Mental health is the hidden casualty of the Williamtown contamination crisis.
Much has been written about the loss of livelihoods, the feared health impacts and the plummeting house prices, but the inevitable consequence of all of these impacts is a decline in mental health.
Job loss, financial pressure and health concerns regularly feature in lists of the leading causes of stress. Some residents are experiencing tension from all of these factors, as well as the destabilising effect of being in a situation they can’t control.
"I am lost, I don’t know where to go, or how to fix this,” one woman said, elucidating the utter sense of despair and powerlessness that has gripped the community.
About 650 homes lie within the red zone, with residents unable to use bore water and fishermen banned from local waterways. Their lives have been robbed of certainty and many endure sleepless nights worrying about the future.
More than six months after the Defence Department confirmed that perfluorinated chemicals used on the RAAF base had leached into surrounding ground and surface water, the lives of affected residents remain in limbo.
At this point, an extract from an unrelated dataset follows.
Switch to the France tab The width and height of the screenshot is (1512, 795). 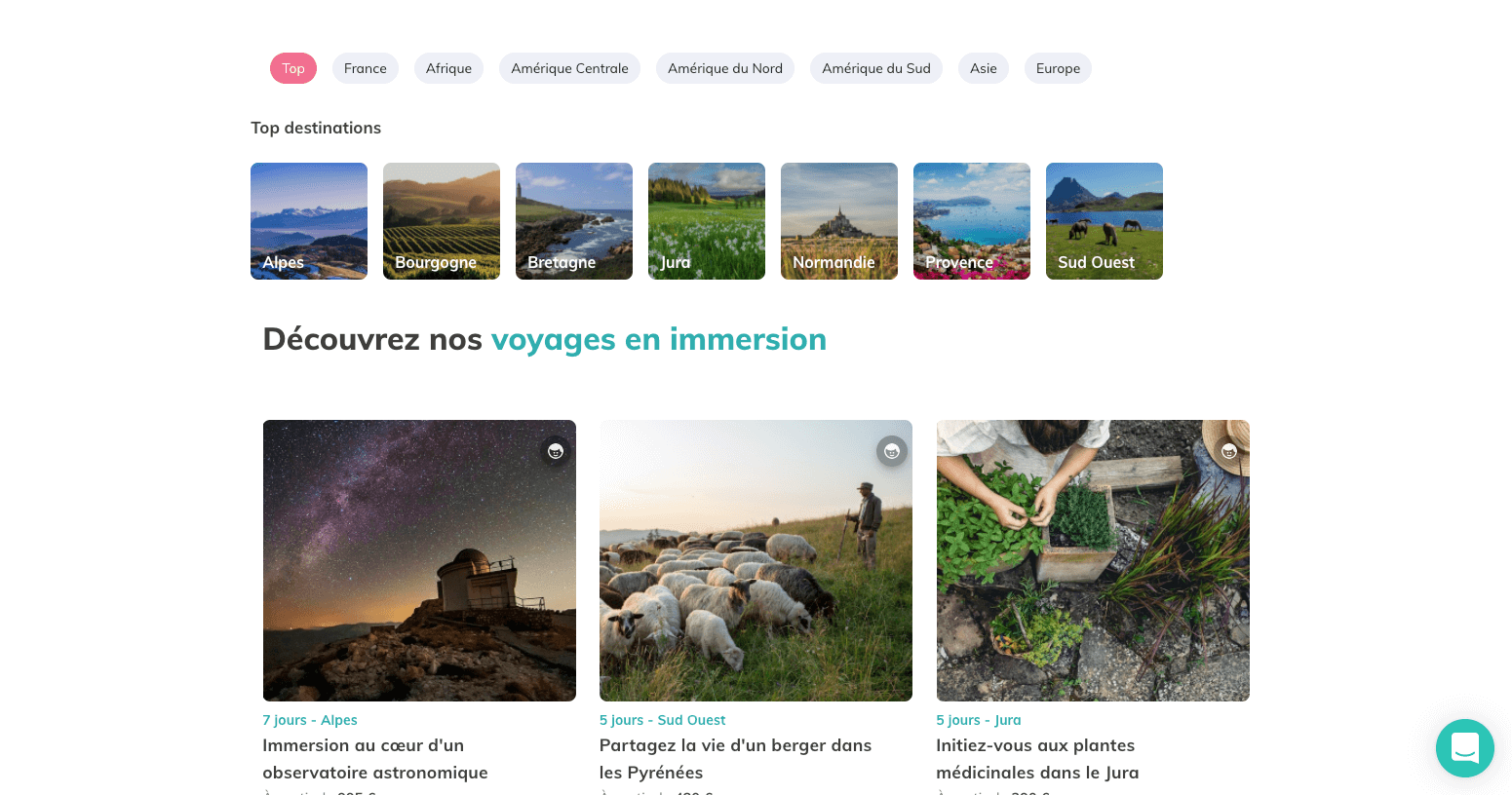point(366,68)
They can’t get confirmation of health risks, blood testing has been denied, property buy-backs won’t be discussed, and compensation for those out of work is insufficient.
On top of this they feel betrayed by Defence, the organisation they once viewed as their good neighbour.
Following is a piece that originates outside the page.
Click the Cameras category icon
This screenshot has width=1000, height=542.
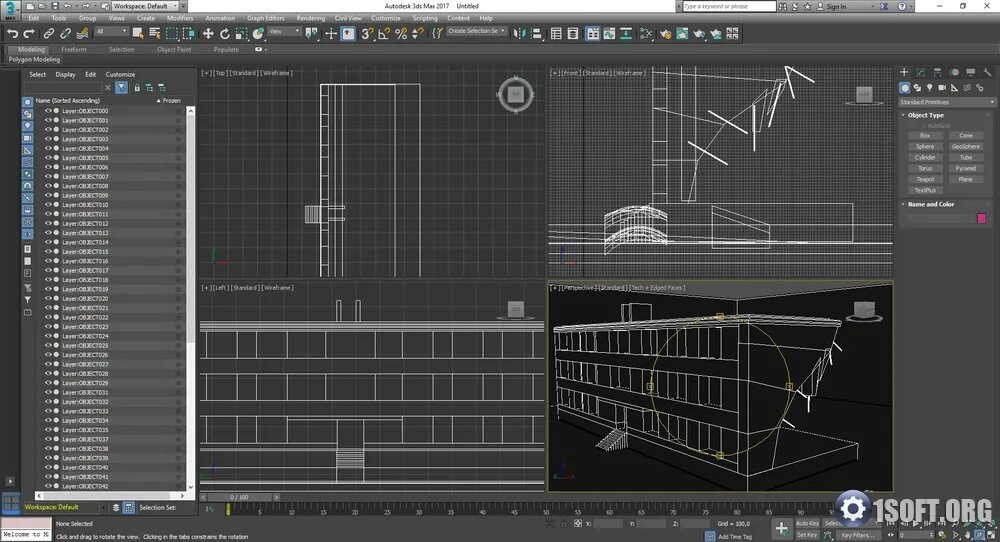click(x=942, y=87)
Against this background, residents have become suspicious of authority, which appears to be why many have shied away from using the dedicated mental health services that have been provided, which include weekly half-day clinics at Fern Bay and a special phone line for residents. Uptake has been low and Hunter New England Health admits lack of trust is an issue.
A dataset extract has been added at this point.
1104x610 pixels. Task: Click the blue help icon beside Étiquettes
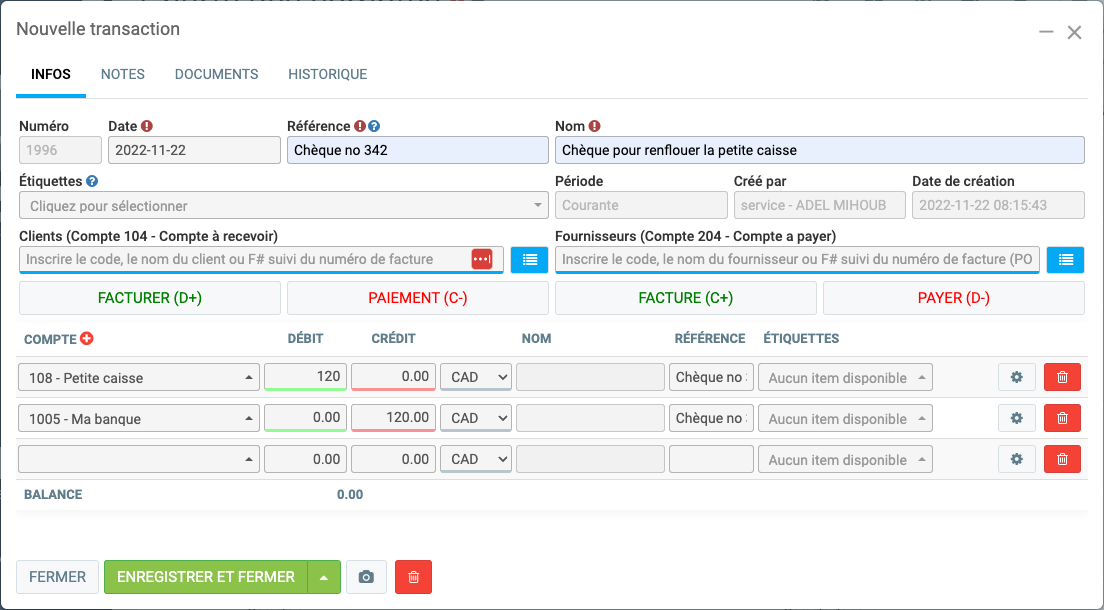[x=92, y=182]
It is hard to see how authorities can help, other than to perhaps provide added funding for people to seek assistance from private practitioners without the burden of gap fees or the cap of 10 sessions per year provided under federal regulations.
Even then, there is no sugar-coating the very real and traumatic circumstances the residents of the red zone are grappling with.
The only effective way of addressing their mental health issues is for the federal government to accept responsibility for fixing the problems that are causing them.